Exercise directions: Reproduce word for word the line holding "This screenshot has height=591, width=1280." and all lines after it in the data, through the end, leaving out pictures.
★ ★ ★ ★ ★
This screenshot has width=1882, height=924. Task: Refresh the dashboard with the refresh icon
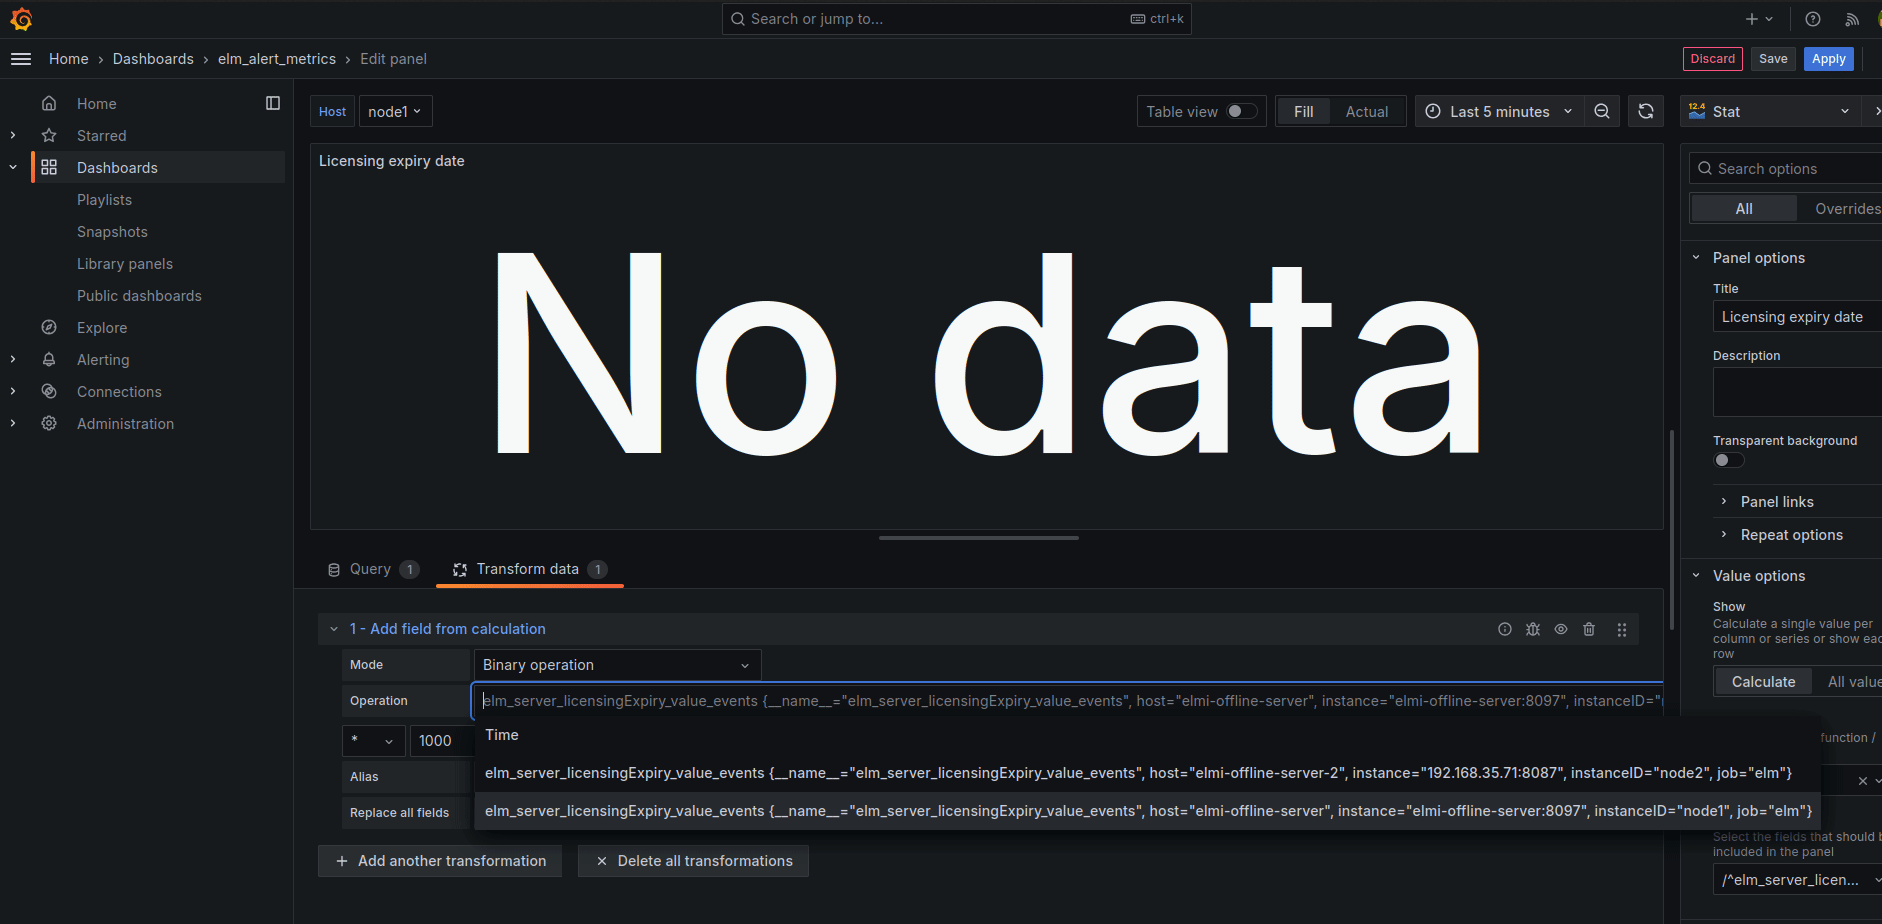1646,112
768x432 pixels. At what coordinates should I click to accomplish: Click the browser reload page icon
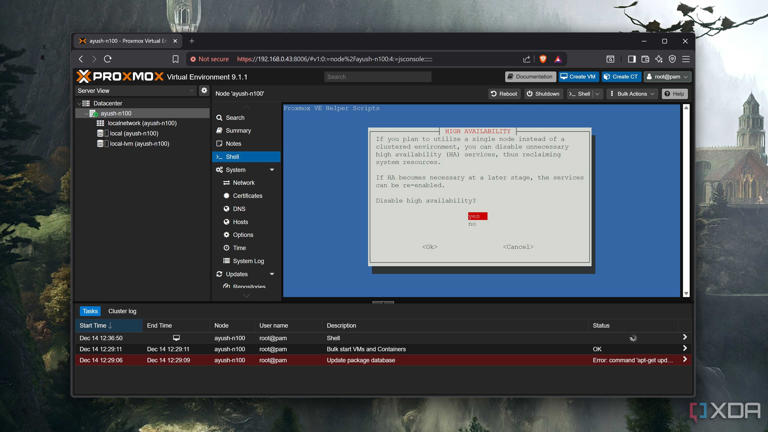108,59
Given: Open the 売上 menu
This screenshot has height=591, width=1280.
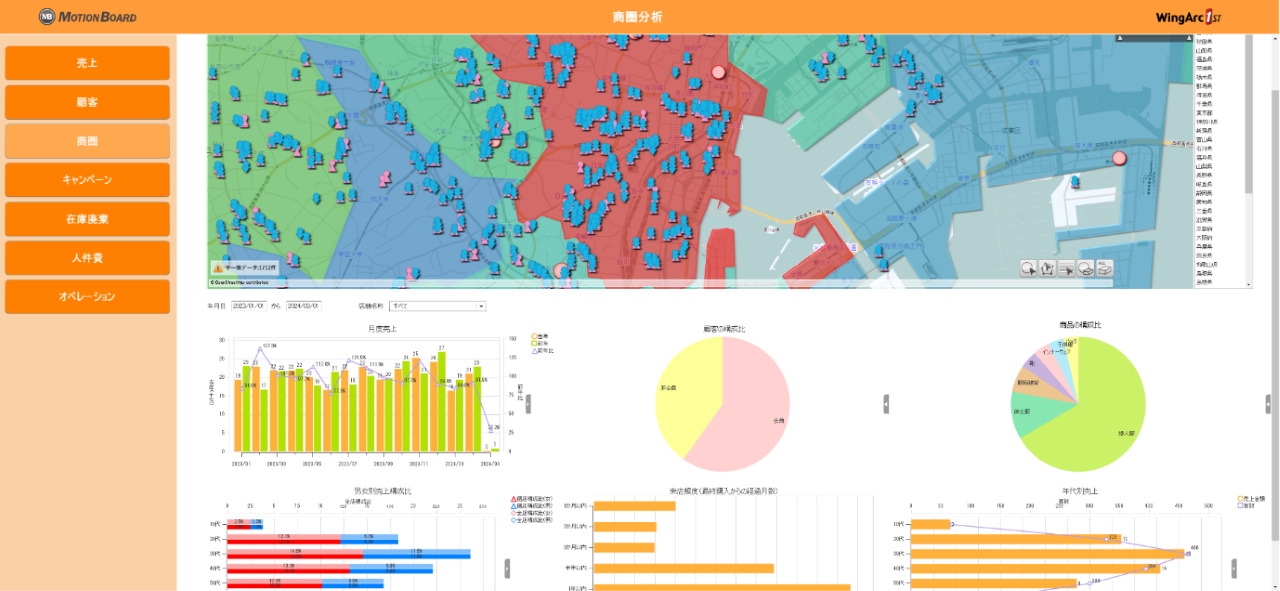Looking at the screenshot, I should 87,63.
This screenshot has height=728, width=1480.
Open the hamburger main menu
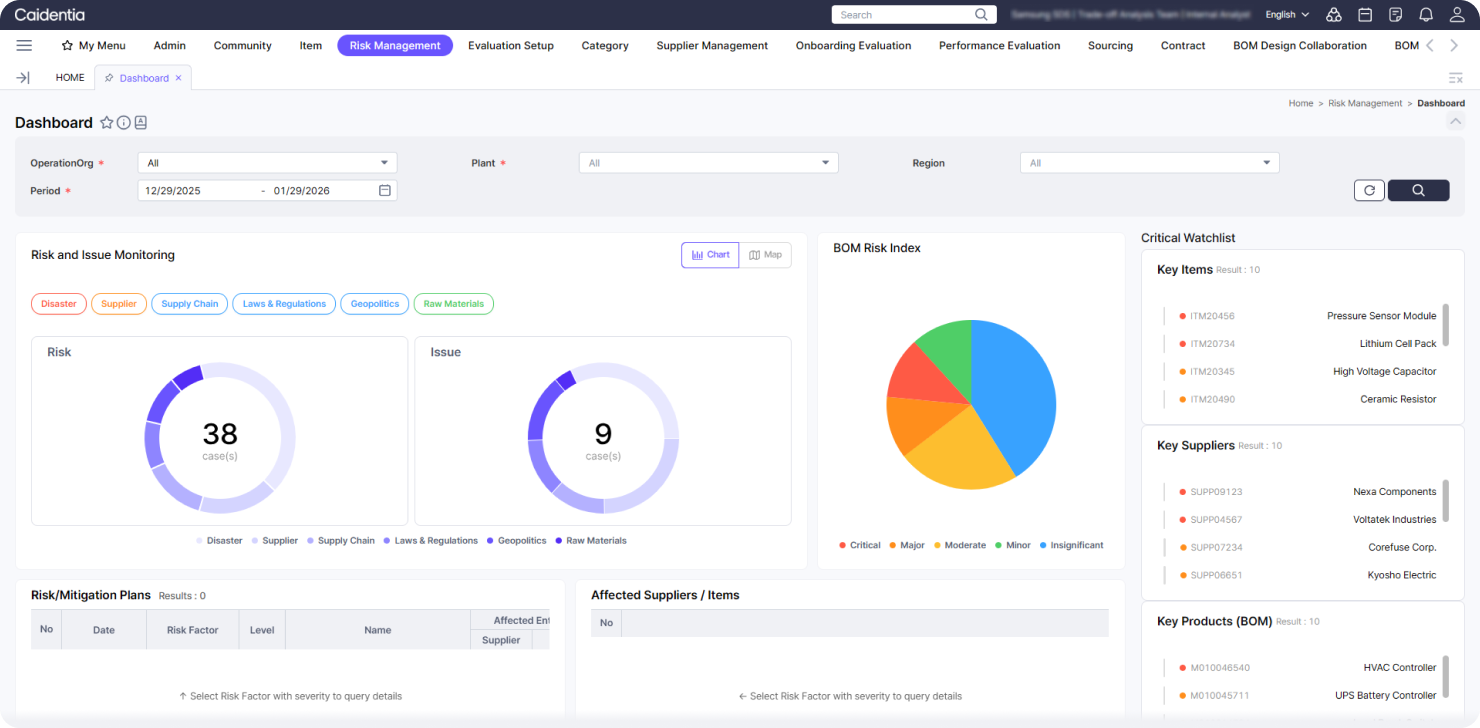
★ ★ ★ ★ ★
Answer:
This screenshot has height=591, width=1280.
Looking at the screenshot, I should 87,63.
This screenshot has height=728, width=1480.
Open the hamburger main menu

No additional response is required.